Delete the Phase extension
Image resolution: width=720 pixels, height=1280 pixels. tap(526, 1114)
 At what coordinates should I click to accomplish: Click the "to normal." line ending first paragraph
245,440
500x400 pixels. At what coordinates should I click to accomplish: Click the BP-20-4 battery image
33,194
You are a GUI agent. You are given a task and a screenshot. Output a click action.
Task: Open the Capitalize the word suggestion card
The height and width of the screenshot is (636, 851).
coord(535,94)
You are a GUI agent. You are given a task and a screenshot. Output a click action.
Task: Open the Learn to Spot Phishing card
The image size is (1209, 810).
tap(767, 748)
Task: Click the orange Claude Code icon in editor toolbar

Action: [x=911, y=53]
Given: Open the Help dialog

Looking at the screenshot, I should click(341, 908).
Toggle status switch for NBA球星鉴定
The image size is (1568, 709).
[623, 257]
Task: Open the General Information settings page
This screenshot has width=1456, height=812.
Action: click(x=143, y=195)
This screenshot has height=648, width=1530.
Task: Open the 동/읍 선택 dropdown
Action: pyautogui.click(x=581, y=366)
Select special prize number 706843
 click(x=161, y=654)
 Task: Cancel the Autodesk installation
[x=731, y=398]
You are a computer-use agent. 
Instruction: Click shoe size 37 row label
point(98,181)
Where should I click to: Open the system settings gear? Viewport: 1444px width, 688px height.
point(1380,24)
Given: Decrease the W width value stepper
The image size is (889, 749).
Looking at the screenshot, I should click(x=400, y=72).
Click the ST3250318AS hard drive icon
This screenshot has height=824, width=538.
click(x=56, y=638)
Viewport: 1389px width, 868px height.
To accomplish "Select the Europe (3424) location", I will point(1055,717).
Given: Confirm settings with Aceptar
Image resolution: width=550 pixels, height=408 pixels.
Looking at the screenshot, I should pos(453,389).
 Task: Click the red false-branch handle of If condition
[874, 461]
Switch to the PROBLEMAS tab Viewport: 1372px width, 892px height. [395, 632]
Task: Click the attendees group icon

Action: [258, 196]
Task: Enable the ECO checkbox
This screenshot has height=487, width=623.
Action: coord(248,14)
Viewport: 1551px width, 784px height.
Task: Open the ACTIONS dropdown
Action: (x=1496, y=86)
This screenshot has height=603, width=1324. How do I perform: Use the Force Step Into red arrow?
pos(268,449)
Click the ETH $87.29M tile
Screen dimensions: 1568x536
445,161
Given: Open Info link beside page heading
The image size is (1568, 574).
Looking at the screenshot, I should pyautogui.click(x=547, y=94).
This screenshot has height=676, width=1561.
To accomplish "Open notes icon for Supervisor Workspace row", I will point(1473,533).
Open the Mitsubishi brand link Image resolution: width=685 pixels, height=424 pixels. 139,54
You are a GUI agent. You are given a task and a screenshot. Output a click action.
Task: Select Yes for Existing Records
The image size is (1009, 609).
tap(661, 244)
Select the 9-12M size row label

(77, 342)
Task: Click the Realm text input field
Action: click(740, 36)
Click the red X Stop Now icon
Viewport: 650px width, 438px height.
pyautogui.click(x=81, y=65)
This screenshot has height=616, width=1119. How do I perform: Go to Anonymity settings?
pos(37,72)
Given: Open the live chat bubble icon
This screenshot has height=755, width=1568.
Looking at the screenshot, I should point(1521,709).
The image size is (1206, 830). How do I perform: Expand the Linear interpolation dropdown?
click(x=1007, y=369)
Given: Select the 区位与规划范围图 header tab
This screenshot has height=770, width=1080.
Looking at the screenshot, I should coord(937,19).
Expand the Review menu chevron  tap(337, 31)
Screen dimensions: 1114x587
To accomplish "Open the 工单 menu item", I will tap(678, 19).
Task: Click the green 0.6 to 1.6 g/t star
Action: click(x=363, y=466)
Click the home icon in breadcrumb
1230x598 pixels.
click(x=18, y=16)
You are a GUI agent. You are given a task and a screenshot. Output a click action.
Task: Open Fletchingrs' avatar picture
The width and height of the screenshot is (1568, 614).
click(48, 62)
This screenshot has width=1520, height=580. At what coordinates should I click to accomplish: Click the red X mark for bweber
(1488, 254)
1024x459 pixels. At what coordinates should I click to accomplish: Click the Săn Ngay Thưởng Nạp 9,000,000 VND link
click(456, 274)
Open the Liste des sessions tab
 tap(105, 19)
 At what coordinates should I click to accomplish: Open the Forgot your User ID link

★ ★ ★ ★ ★

* _DIRECTIONS_
Print the lines of the records above exactly, starting at the line that holds "Expand the Review" and ending at the line that holds "click(48, 62)", with both of those lines included.

* _THE SOLUTION_
Expand the Review menu chevron  tap(337, 31)
Screen dimensions: 1114x587
To accomplish "Open the 工单 menu item", I will tap(678, 19).
Task: Click the green 0.6 to 1.6 g/t star
Action: click(x=363, y=466)
Click the home icon in breadcrumb
1230x598 pixels.
click(x=18, y=16)
You are a GUI agent. You are given a task and a screenshot. Output a click action.
Task: Open Fletchingrs' avatar picture
The width and height of the screenshot is (1568, 614).
click(48, 62)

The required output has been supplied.